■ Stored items
#####
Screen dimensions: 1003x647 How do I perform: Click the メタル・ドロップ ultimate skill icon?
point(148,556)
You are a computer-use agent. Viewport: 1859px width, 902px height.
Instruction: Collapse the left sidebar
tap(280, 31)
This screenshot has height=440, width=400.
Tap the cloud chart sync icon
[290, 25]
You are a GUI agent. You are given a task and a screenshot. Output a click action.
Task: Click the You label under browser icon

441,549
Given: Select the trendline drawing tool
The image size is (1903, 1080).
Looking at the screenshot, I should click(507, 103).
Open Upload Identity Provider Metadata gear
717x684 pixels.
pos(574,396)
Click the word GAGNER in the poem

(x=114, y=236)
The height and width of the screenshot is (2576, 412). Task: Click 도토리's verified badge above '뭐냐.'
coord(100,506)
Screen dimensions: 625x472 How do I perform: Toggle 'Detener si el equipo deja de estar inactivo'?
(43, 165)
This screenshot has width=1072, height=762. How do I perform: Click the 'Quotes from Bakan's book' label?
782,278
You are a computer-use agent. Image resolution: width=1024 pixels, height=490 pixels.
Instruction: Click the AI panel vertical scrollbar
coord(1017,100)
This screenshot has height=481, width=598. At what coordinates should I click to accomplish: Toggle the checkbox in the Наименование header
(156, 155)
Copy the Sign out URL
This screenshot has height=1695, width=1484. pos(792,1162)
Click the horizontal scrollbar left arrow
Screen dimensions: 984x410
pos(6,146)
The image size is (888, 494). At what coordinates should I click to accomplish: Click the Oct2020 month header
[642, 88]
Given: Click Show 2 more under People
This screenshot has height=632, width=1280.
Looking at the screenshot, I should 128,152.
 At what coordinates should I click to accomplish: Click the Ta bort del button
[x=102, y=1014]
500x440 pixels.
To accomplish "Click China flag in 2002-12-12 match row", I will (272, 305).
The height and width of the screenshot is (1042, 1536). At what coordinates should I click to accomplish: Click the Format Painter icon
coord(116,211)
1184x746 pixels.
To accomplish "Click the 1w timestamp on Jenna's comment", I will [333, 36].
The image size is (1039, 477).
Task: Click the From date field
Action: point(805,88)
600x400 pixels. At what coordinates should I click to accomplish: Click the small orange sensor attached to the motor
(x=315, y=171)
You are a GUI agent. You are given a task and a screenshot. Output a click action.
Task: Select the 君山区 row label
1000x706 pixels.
#####
■ What is required
Return only the lines between the one holding "500x440 pixels." and the one holding "1184x746 pixels.", inclusive, exactly as they appear above.

■ Response to this exercise
500x440 pixels.
To accomplish "Click China flag in 2002-12-12 match row", I will (272, 305).
The height and width of the screenshot is (1042, 1536). At what coordinates should I click to accomplish: Click the Format Painter icon
coord(116,211)
1184x746 pixels.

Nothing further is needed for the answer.